Em entrevista à DW África,
Joaquim Lutambi, vice-presidente do Movimento dos Estudantes Angolanos,
explicou que a mesa redonda visou, essencialmente pressionar o Estado a adoptar
políticas públicas claras de combate ao desemprego, sobretudo no seio da
juventude.
"Porque a juventude é a
franja da sociedade mais prejudicada com o desemprego. Pretendeu-se refletir as
causas e soluções para este problema,” resumiu.
Joaquim Lutambi disse ainda que
"nessa altura, nós fizemos um levantamento, porque temos estudantes
trabalhadores e a maior parte é do sector privado e particularmente de
colégios - sendo certo que os colégios desempregaram os estudante-trabalhadores
desde março. Estes têm famílias e ficaram sem a renda que já era pouca. Então,
essa reflexão visa pressionar o Estado com vista a encontrar alguma solução
para os desempregados”.
A organização recolheu todas as
contribuições que irá compilar num documento a ser entregue, nos próximos dias,
a algumas instituições do Estado com finalidade de criar e executar políticas
públicas de combate ao desemprego, como explicou Joaquim Lutambi.
"Vamos compilar todas as
contribuições que saíram desta mesa redonda e vamos chegar ao Ministério da
Administração Pública Emprego e Segurança Social e à Presidência da República.”

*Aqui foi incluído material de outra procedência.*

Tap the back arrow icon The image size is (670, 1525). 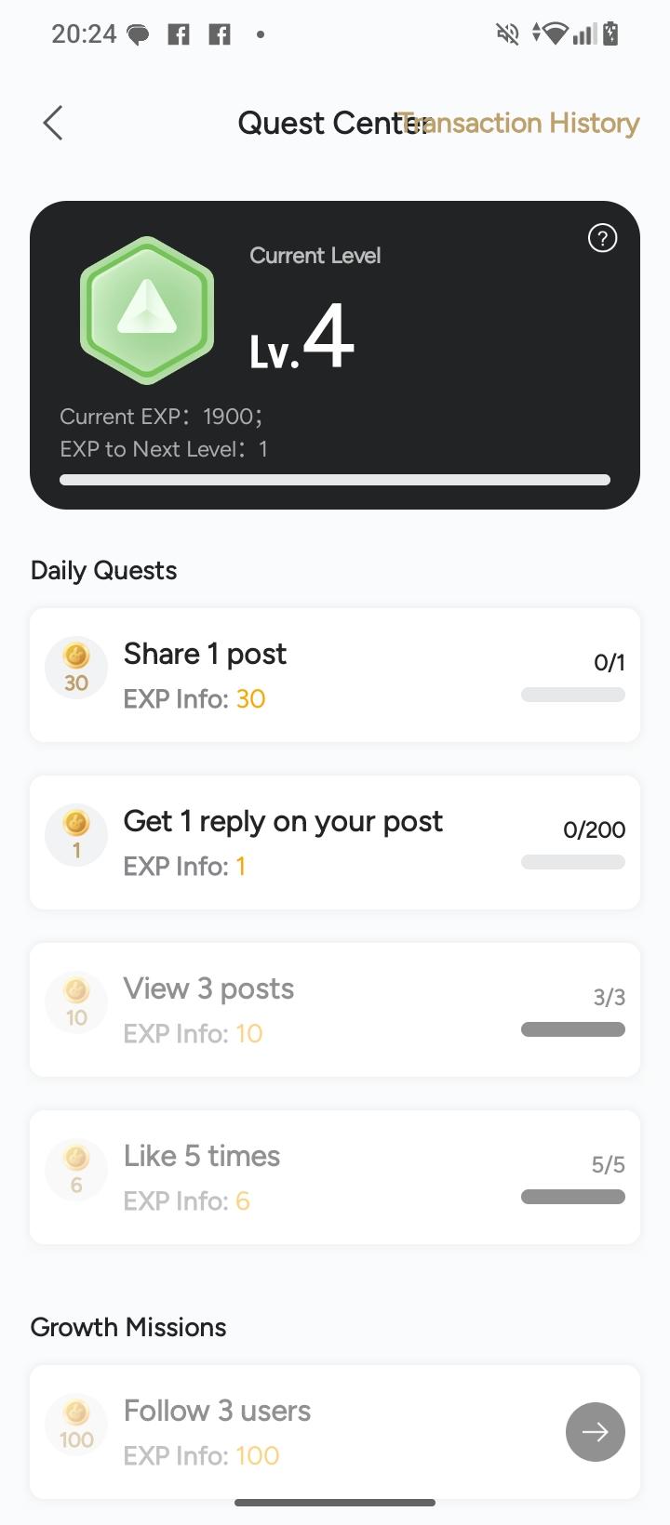(53, 123)
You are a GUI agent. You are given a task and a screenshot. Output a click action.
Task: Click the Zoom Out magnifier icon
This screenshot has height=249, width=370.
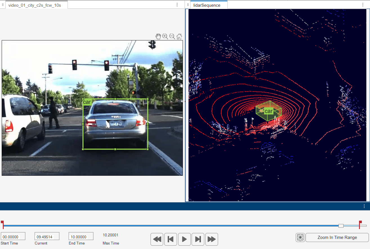172,36
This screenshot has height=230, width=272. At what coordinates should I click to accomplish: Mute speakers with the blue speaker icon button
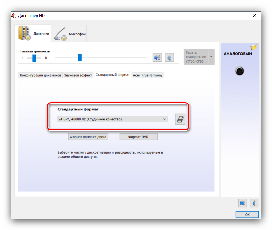(157, 58)
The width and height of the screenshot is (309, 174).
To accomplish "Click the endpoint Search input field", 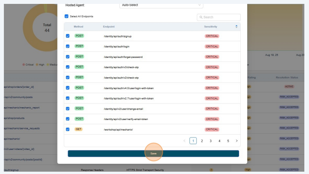I will (x=220, y=17).
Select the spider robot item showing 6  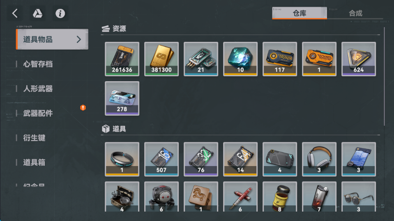point(161,196)
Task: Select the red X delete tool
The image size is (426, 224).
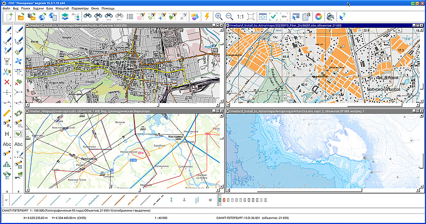Action: [7, 82]
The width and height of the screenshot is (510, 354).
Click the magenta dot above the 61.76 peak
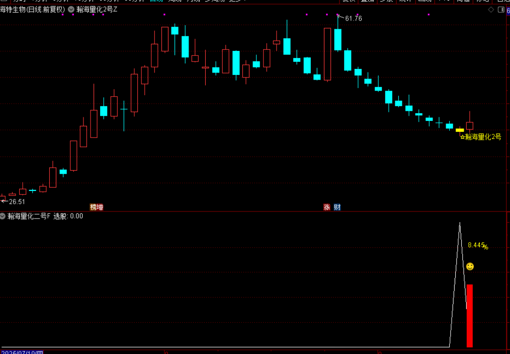point(338,15)
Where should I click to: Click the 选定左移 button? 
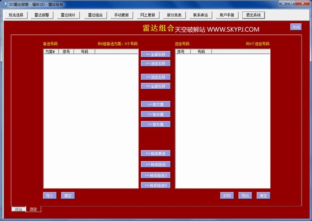[156, 77]
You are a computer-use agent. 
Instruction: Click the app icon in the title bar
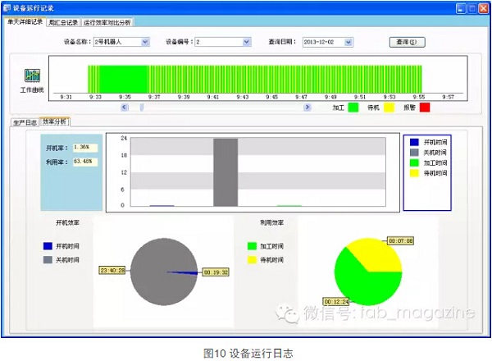pyautogui.click(x=9, y=7)
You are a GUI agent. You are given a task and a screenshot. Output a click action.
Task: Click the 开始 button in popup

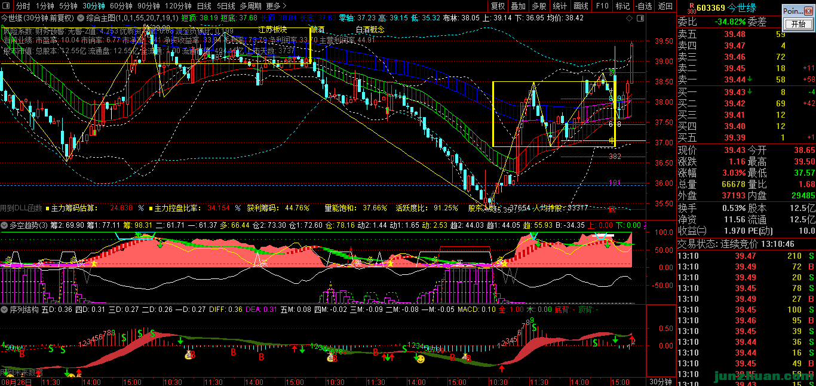(x=797, y=24)
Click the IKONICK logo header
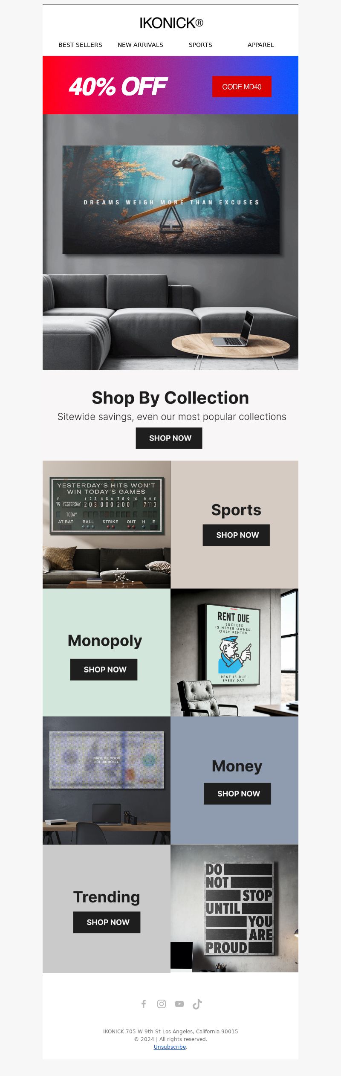Screen dimensions: 341x1076 coord(171,23)
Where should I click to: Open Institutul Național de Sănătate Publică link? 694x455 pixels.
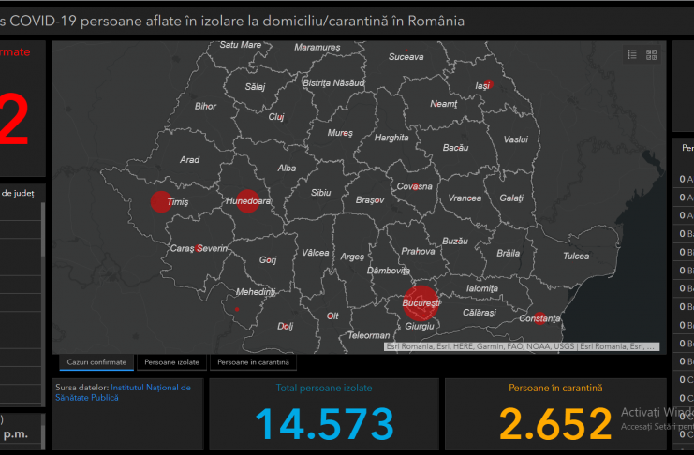click(x=150, y=391)
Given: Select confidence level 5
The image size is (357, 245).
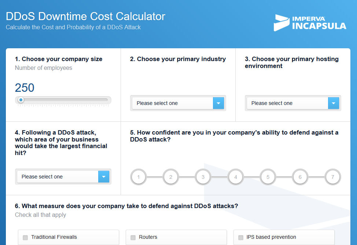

Marchar contra o desemprego
Esta é a segunda reflexão
realizada pelo Movimento dos Estudantes Angolanos que contou com uma casa cheia
apesar da pandemia de Covid-19. As medidas de segurança para se evitar a
propagação do coronavírus foram observadas. O MEA já pensa no próximo passo.
"O próximo passo será nos
solidarizarmos também com um grupo de jovens que está a realizar uma
manifestação nacional sobre o desemprego," concluiu.
A marcha nacional contra o
desemprego está prevista para acontecer nos próximos dias 27 e 28 de setembro.
E vai acontecer numa altura em que continuam as críticas sobre o não
cumprimento da promessa eleitoral feita pelo Presidente João Lourenço ligada à
criação de 500 mil postos de trabalho.
Esta semana, a comissão económica
do Conselho de Ministros anunciou a criação de mais de 80 mil postos de
trabalho, um anúncio que acentuou ainda mais as críticas ao Governo angolano.